DATA PROVIDED →
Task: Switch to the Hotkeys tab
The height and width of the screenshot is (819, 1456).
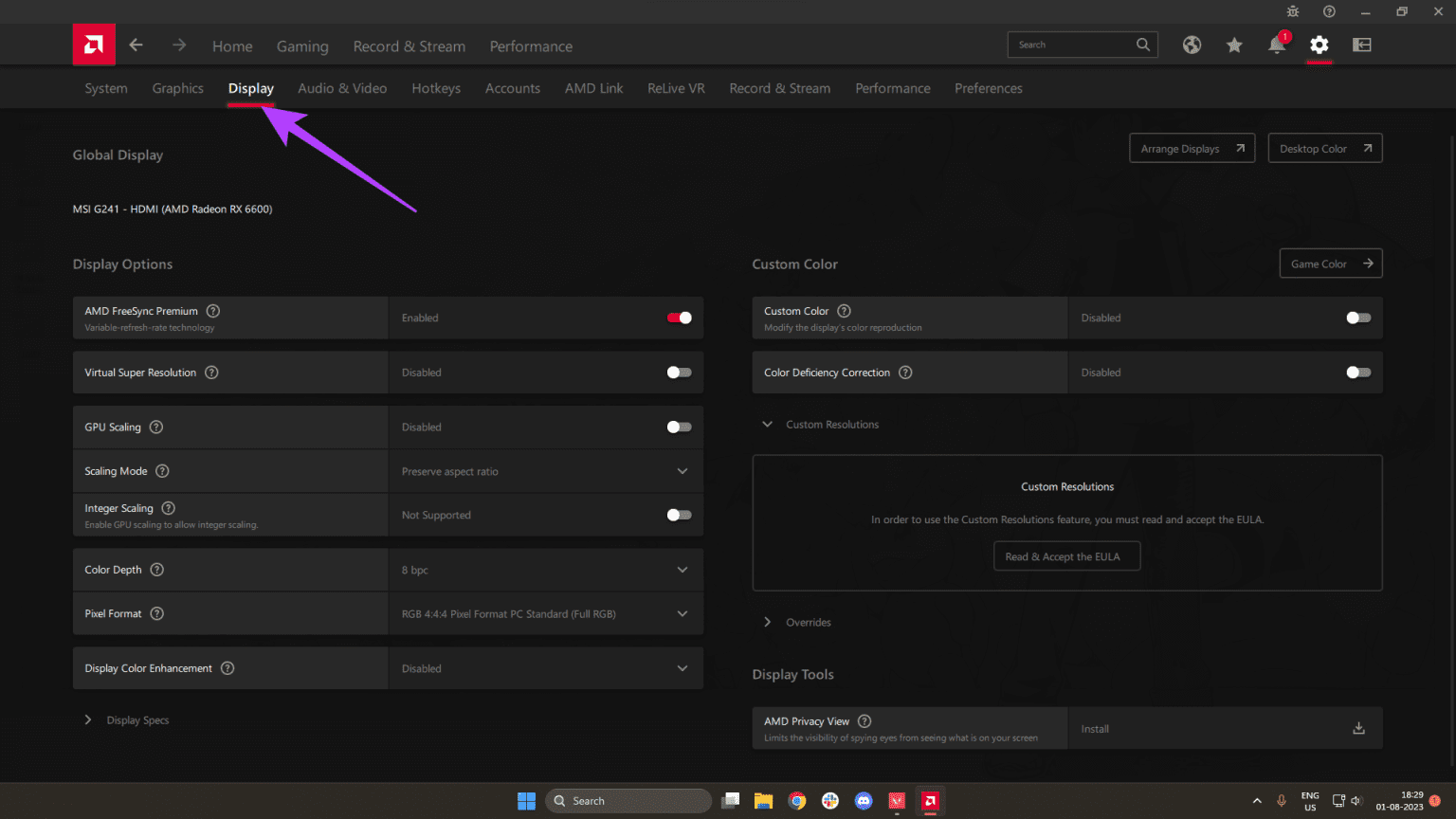Action: click(x=436, y=87)
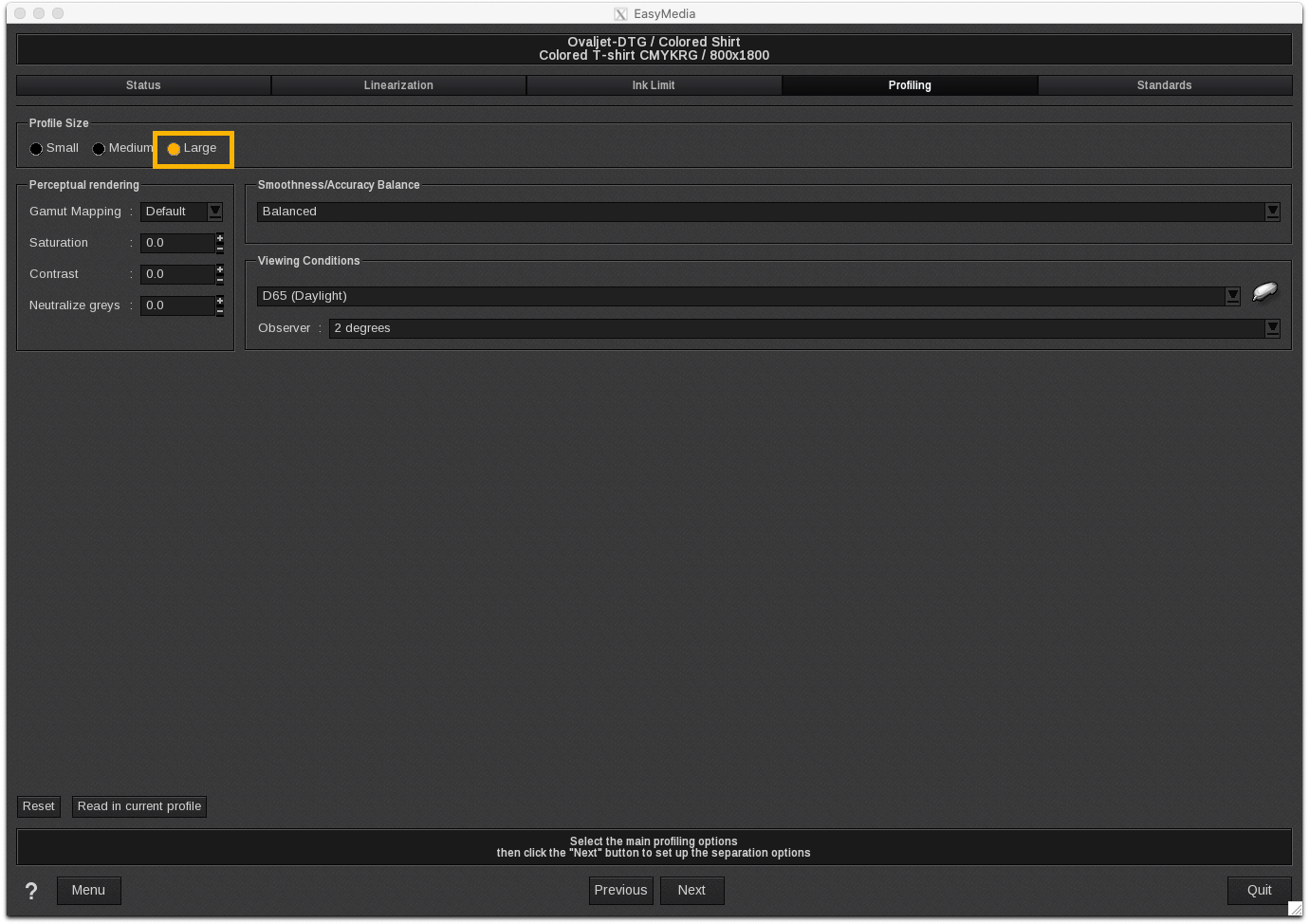The width and height of the screenshot is (1309, 924).
Task: Open the Ink Limit tab
Action: [x=654, y=85]
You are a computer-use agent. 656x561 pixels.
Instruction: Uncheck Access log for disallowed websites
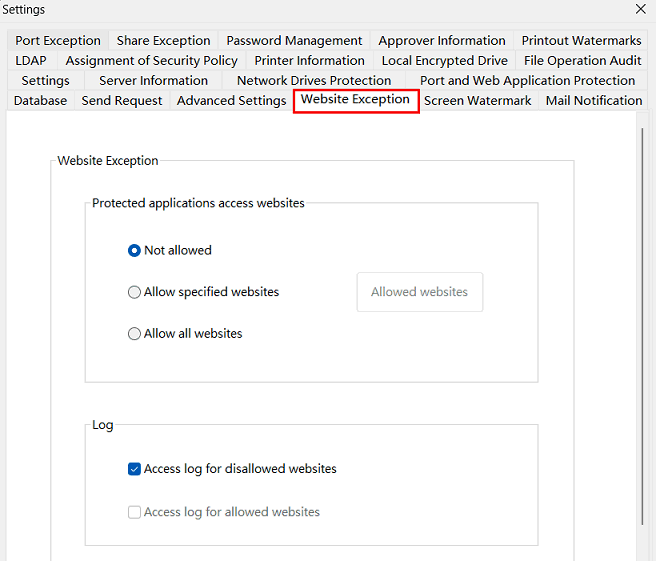[134, 469]
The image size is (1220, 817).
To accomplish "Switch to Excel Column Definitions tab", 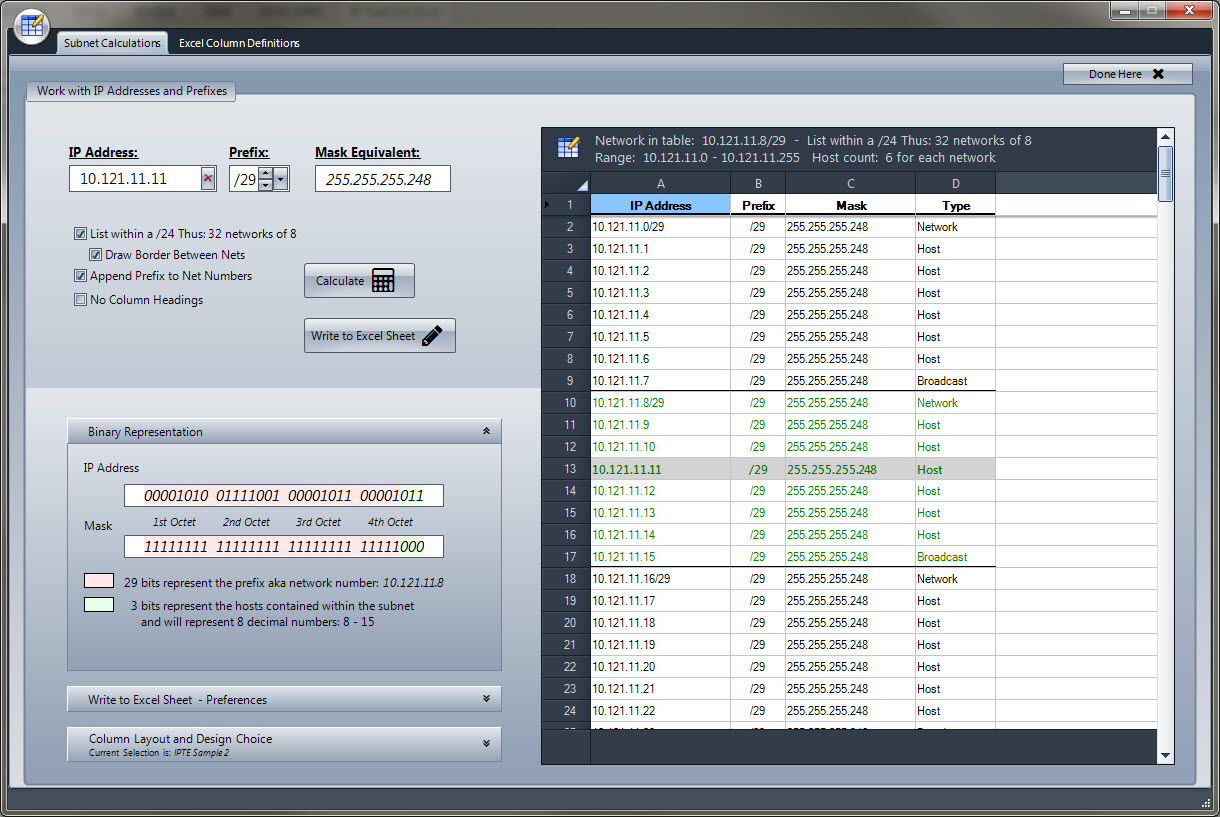I will click(x=239, y=43).
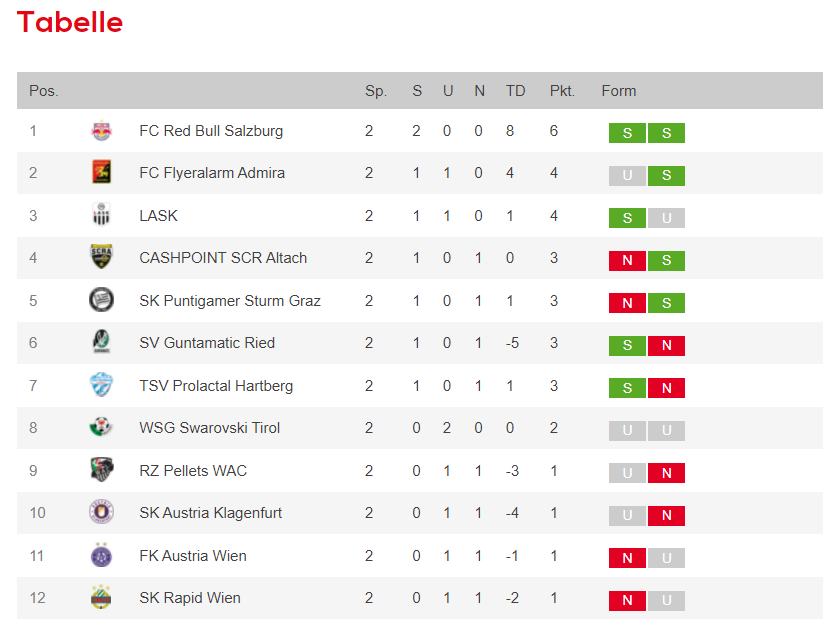Image resolution: width=836 pixels, height=626 pixels.
Task: Click the Austria Klagenfurt club logo
Action: [x=101, y=512]

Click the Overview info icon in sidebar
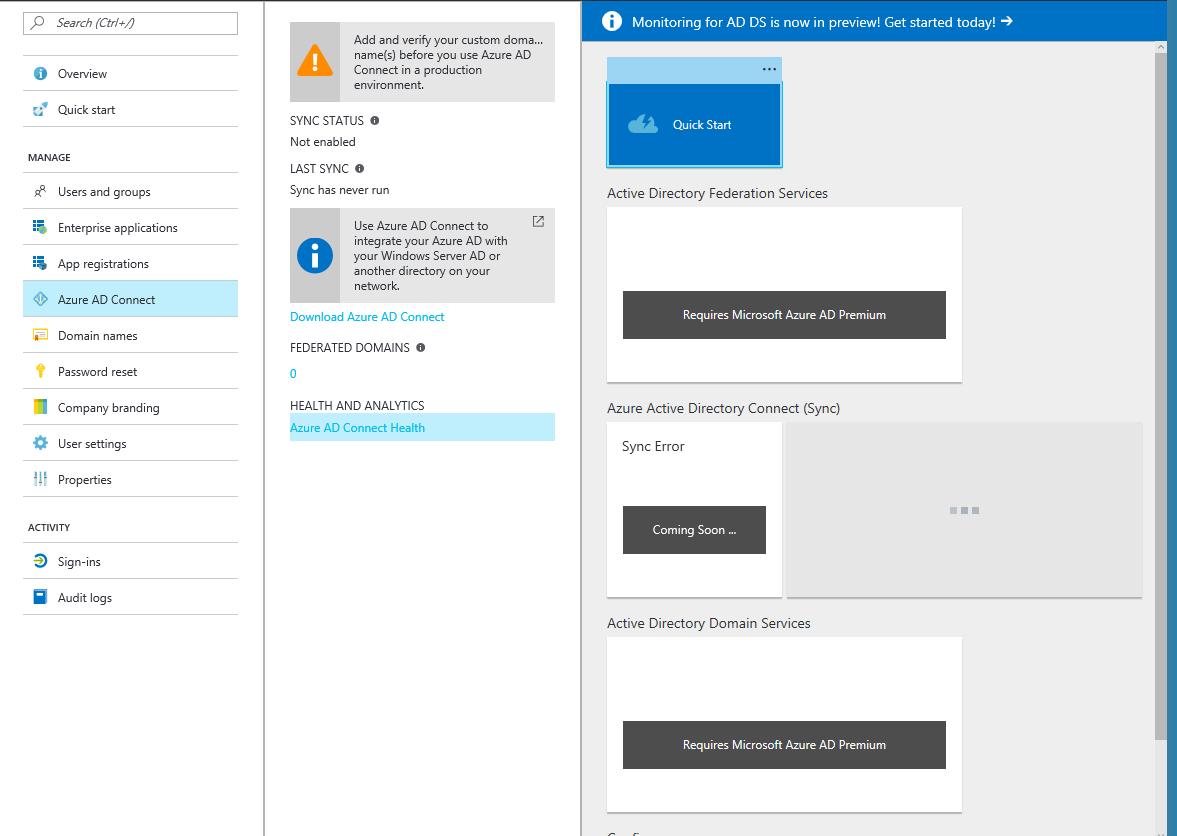[40, 74]
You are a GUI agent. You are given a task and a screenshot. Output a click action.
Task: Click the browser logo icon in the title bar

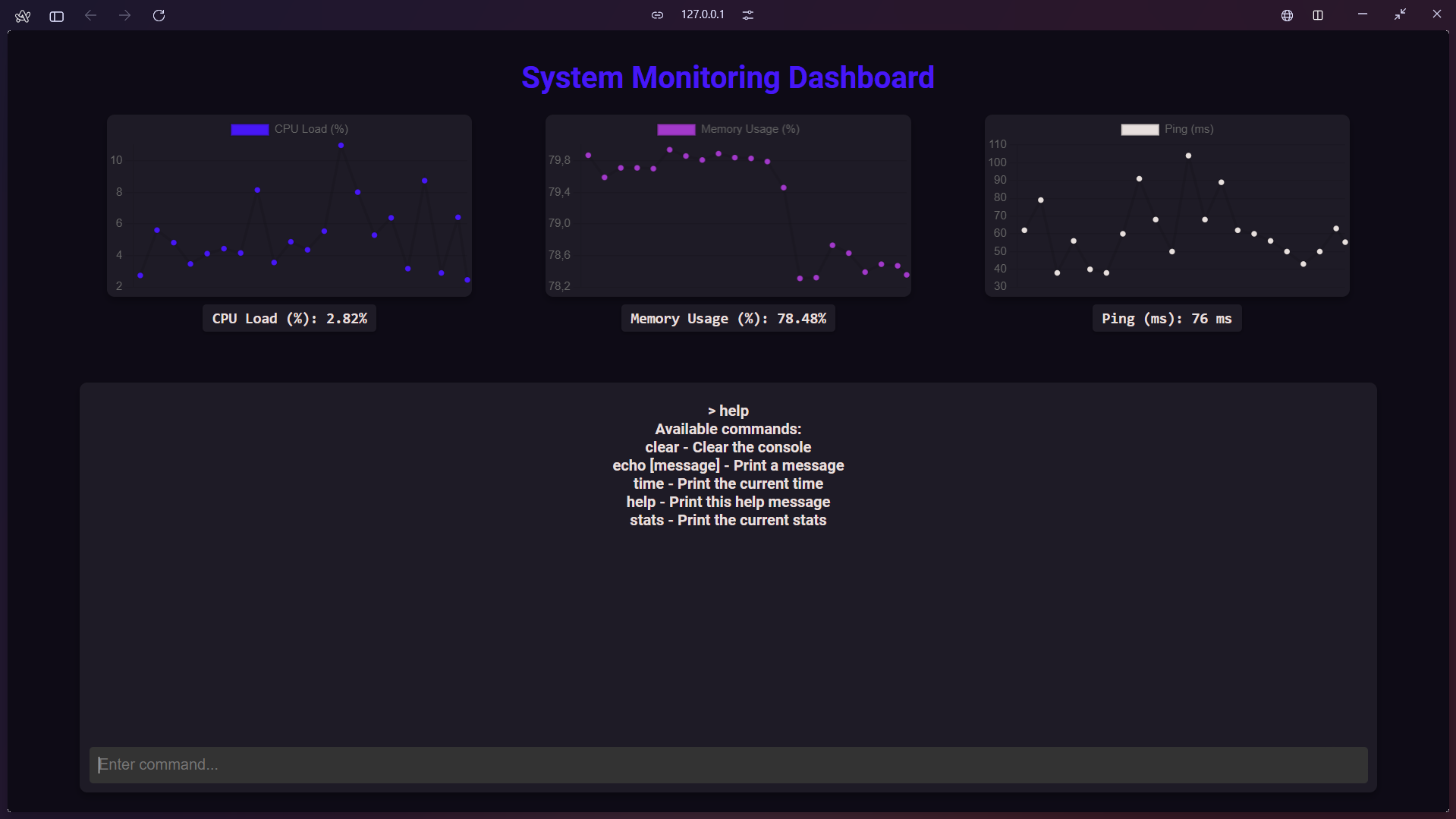[x=23, y=16]
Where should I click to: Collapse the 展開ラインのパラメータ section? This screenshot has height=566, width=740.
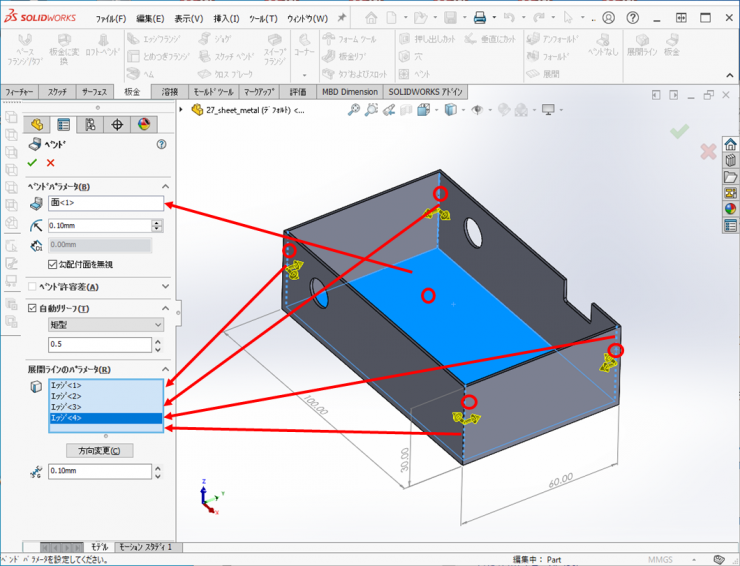[165, 369]
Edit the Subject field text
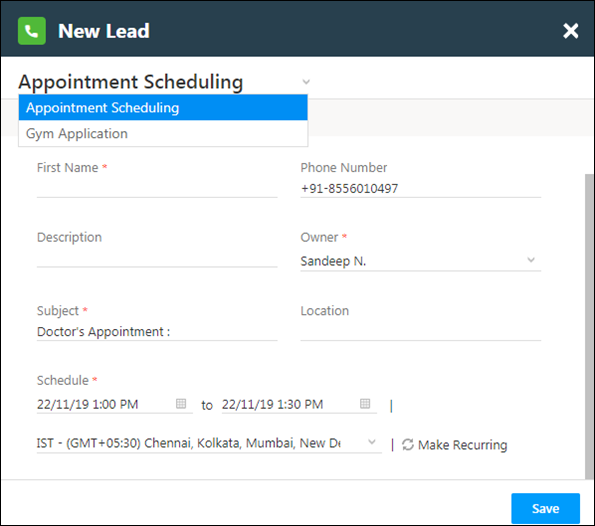The height and width of the screenshot is (526, 595). point(157,332)
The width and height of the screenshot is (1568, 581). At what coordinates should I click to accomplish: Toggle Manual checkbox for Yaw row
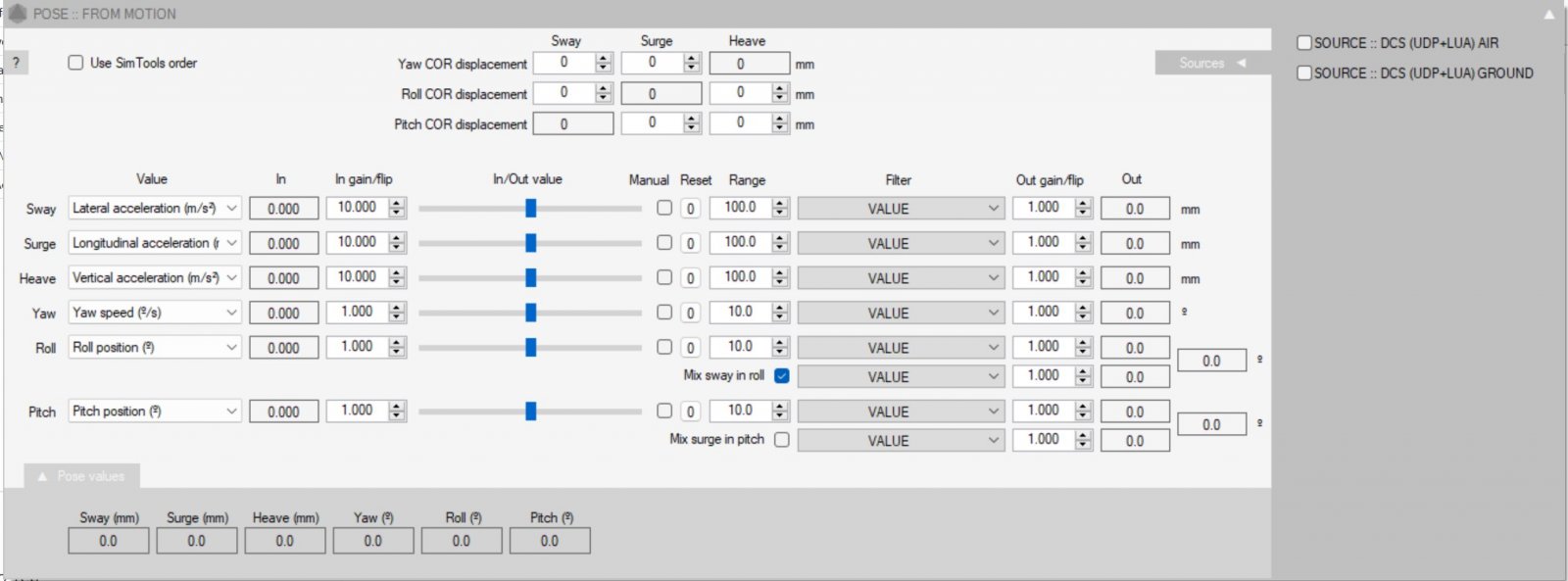coord(664,313)
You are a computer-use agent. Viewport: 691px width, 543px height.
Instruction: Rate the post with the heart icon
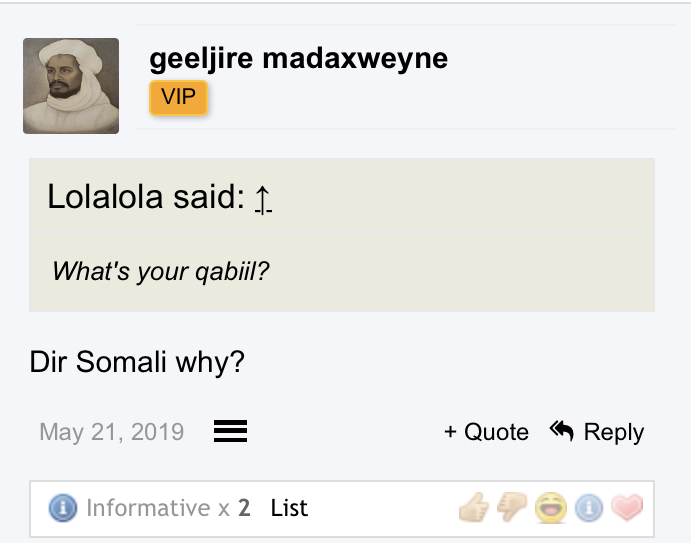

WHAT IS BEING ASKED →
Nothing but the lines from the one that contains "You are a computer-use agent. Viewport: 691px" through the end of the material above is to be reproduced, exactly and without pictures.

WRITTEN ANSWER →
You are a computer-use agent. Viewport: 691px width, 543px height.
Instruction: Rate the post with the heart icon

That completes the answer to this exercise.